[[ TEXT EXCERPT, beginning ]]

On knock onset detection from a model data was collected. Computational model was created.
RANS and LES modelling approaches and validation of simulation results are completed.
Knocking combustion of gaseous fuels in RCM was measured and modelled.
The developed ignition model validation was done.
All the tasks were completed. Esential content of research works conducted at those tasks was to collect data for the following:
Methane number prediction,
Combustion modelling,
Knock intensity modelling,
Flash boiling modelling,
Spark ignition modelling.

WP 2
Engine indicating – in-cylinder pressure data acquisition was completed. Results from engine indicating were used to build a data base, which is required for knock model calibration.
Updating the Single Cylinder BOOST Model, Measurement Matrix Status, Measurement Matrix Update, Creation & Parametrization of the 4-Cylinder Engine Model.
Exhaust toxic emissions and PM measurements from the engine working at various loads and combustion related parameters were recorded and analyzed.
Combustion tests were extended with additional parameters: variable valve timing and overexpanded cycle as well as additional tests on potential anti-knock additives to fuels (glycerol, water, aromatic hydrocarbons etc.) were also conducted.

WP 3
Development of a model of large 4-stroke engines: calibration of large system model.
All these tasks below were completed.
Data processing was focused on the following: in-cylinder combustion pressure data collection, pressure rectification, conversion and filtering – methods and codes, temperature calculation.
Test works included as follows: data mining and processing, data accomplishments, data processing for knock evaluation and its correlations with engine parameters.

WP4 Flame visualization.
Several images of flame development were taken as training works with optical systems.
The research works contained injection, spraying, ignition and flame kernel development.
Digital image processing. Tests on spraying at various injection pressures.

WP5 Knock reduction measures.
Several correlations between knock and engine parameters were worked out. Conclusions were drawn.

WP6 Dissemination.
The web page was built. www.knocky.pcz.pl.

The seminar #1 was organized as the main part of the 44th International Scientific Congress on Powertrain and Transport Means – KONES 2018.
Seminar #2 was organized at MTU, USA.
2 Workshops, conference and symposium were organized.
This task is continued over the project realization. 25 papers were published as showed further. All papers are published with the open access option.

In the WP7 Management. The kick-off meeting, 4 mid-term meetings and 4 meetings trough webinars were done."

Progress beyond state-of-the-art is in the following fields:
- characterization of knock onset in the gas fueled spark ignited engine,
- working out knock prediction and reduction methods.
By now, a new model for knock occurrence has been worked out. It is implemented in the commercial AVL FIRE software for modelling engine combustion phenomenon and work cycles.
Expected results:
- in AVL - development in the electrical discharge model and the ignition model, development of computer codes for ignition modeling and flame propagation,
- in Wartsila – implementing Combustion Research Unit (CRU) and Rapid Compression Machine (RCM) to work on various fuels, working out and implementing computer codes into CRU and RCM to control combustion process, The RCM experimental work and AVL Boost model are now being implemented,
- in MOTORTECH – working on air-gas premixing problems in gas mixing units.
- in MTU - visualisation of injection, ignition and flame kernel development.

[[ TEXT EXCERPT, end ]]

ACTIVITY 1
From the project report, copy word for word the passage that begins at the words "Several images of" and stops after the words "symposium were organized.".
ACTIVITY 2
Render this sentence from the project report in Spanish: "All papers are published with the open access option."

[[ DATASET SECTION, beginning ]]

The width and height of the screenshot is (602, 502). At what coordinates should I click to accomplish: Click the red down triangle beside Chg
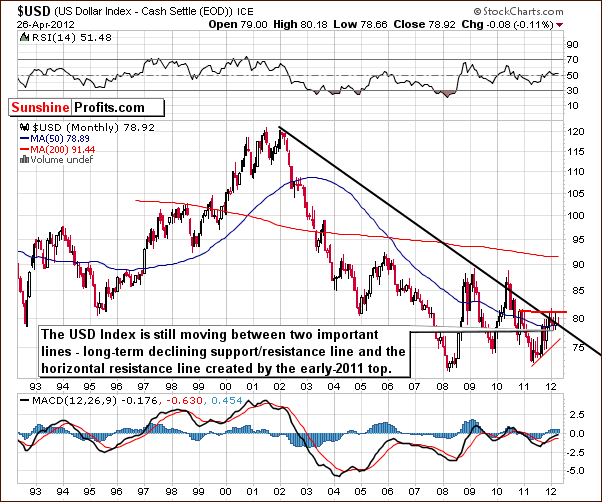[x=559, y=25]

[[ DATASET SECTION, end ]]

RESULT 1
Several images of flame development were taken as training works with optical systems.
The research works contained injection, spraying, ignition and flame kernel development.
Digital image processing. Tests on spraying at various injection pressures.

WP5 Knock reduction measures.
Several correlations between knock and engine parameters were worked out. Conclusions were drawn.

WP6 Dissemination.
The web page was built. www.knocky.pcz.pl.

The seminar #1 was organized as the main part of the 44th International Scientific Congress on Powertrain and Transport Means – KONES 2018.
Seminar #2 was organized at MTU, USA.
2 Workshops, conference and symposium were organized.

RESULT 2
Todos los artículos están publicados con la opción de acceso abierto.